2.3 实验室检查结果32例患者第1次EBOV核酸检测阴性,7例未得到第2次EBOV PCR结果,其余25例第1次检测72 h后复查第2次EVD PCR结果均阴性,确认为非EVD患者。1例疟原虫阳性,3 d后复查为阴性。

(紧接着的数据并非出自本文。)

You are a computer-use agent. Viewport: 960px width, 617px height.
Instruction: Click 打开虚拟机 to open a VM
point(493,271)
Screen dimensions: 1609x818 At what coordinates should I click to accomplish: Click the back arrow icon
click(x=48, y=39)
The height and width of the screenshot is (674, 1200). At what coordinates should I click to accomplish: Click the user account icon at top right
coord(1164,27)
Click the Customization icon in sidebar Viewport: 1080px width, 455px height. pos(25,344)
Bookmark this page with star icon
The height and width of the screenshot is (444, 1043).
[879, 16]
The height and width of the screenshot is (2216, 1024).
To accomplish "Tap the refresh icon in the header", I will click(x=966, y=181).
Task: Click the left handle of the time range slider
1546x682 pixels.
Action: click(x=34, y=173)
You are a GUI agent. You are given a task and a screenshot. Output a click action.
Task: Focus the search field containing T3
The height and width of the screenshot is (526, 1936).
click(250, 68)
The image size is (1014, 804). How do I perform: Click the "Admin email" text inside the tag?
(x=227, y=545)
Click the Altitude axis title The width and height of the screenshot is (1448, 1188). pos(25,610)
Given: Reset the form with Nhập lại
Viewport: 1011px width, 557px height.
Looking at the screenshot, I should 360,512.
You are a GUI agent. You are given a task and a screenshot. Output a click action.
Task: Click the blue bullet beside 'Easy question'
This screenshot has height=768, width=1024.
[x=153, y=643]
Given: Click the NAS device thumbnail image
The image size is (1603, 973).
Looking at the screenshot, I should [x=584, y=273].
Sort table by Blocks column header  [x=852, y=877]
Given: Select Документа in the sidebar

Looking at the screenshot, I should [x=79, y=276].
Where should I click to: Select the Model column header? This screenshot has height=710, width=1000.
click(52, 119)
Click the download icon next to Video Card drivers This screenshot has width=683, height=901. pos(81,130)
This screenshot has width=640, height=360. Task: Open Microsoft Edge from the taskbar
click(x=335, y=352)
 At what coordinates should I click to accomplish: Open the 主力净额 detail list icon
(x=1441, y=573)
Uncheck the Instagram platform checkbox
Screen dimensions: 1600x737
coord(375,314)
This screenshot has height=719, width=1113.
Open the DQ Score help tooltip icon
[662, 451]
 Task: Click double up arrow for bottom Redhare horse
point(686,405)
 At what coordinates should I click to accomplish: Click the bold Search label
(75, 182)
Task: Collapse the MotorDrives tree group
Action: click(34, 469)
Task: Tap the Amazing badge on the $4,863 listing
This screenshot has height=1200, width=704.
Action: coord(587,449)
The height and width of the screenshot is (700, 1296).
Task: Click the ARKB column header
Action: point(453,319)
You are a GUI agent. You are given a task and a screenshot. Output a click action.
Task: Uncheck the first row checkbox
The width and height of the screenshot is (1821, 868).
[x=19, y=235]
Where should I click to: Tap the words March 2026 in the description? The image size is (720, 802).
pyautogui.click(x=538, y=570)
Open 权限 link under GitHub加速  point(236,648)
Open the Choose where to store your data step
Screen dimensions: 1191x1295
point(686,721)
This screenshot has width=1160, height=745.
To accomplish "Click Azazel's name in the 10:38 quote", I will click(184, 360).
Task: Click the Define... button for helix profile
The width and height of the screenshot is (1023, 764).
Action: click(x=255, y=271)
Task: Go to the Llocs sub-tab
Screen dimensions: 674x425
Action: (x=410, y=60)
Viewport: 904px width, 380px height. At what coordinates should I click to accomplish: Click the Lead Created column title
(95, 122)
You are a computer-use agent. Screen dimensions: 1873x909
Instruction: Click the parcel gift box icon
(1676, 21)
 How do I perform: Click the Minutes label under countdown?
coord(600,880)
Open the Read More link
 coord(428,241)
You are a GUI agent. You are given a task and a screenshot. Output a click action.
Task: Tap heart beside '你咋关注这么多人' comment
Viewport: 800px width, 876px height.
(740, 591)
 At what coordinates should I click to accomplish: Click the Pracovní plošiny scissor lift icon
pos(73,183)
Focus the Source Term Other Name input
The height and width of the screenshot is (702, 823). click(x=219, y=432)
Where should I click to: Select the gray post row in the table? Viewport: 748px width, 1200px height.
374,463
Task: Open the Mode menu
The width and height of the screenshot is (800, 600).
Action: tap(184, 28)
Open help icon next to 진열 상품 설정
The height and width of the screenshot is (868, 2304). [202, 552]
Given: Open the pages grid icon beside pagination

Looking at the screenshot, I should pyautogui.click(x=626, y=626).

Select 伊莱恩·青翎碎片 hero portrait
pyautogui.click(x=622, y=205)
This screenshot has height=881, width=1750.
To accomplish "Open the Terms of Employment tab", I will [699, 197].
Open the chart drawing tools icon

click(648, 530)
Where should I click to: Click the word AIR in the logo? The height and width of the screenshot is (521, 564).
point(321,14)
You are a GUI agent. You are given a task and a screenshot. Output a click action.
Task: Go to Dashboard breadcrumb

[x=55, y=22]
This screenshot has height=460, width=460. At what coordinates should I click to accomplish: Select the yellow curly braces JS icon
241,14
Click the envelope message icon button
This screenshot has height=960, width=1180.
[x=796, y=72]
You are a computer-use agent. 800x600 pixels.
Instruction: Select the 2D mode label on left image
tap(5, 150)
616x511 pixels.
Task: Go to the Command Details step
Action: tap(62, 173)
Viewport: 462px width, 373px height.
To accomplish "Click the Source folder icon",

2.4 治疗转归32例患者平均住院时间(3.94±2.29) d。26例好转出院,好转率81.25%(26/32);死亡6例,死亡率18.75%(6/32)。体温恢复到正常者23例,平均发热恢复正常时间(3.51±1.60) d。体温未恢复正常9例,其中死亡6例、腹水1例、肺部感染可能1例。6例死亡患者平均最高体温(39.2±1.36)℃,26例未死亡患者平均最高体温(38.29±0.89)℃,两组间差异具有统计学意义(P=0.022)。26例出院诊断包括:急性胃肠炎13例,急性呼吸道感染7例,上消化道出血1例,腹水原因待查、肝癌可能1例,黄疸原因待查、肝炎可能1例,哮喘急性发作1例,疟疾1例,不完全性肠梗阻1例。6例死亡原因分析为:肠道感染后感染性休克伴脓毒血症4例,狂犬病1例,肺部及压疮感染1例。
2.5 不良反应服药后失眠5例,发生率为15.63%(5/32)。出院患者未出现治疗无法耐受的主诉,未发现药物服用后出现皮疹现象。
3 讨 论EVD通过接触感染EBOV的患者或动物血液、体液、分泌物和排泄物而传染,病死率高达50%~90%,轻者临床表现主要为突发发热、乏力、呕吐、腹泻、腹痛,重者会出现多脏器损害并危及生命。由于EBOV具有高度传染性,并在包括利比里亚在内的西非地区爆发流行,在疫情尚未结束之前,凡是具有与EVD相似症状的发热患者必须在ETU筛查排除后才能转入非传染病医院进行明确诊断及后续治疗。本组患者先由门诊医师及门诊临床调查员完成详细问诊后拟诊为可能或疑似EVD患者而留观,临床症状以发热、乏力、肌肉关节酸痛、恶心呕吐、头痛、食欲下降、腹泻、腹痛等消化系统疾病为主,个别患者出现消化道出血、黄疸、咳嗽、胸痛,上述表现与文献报道的EVD主要临床特征[5, 6]有高度重叠性,提示门诊收治留观把握指征及时准确。文献报道的包括疟疾、霍乱、肝炎、急性呼吸道感染等在内的热带常见急性感染性疾病[7]临床症状与EVD典型症状具有相似性,与本组患者的临床诊断结果相吻合。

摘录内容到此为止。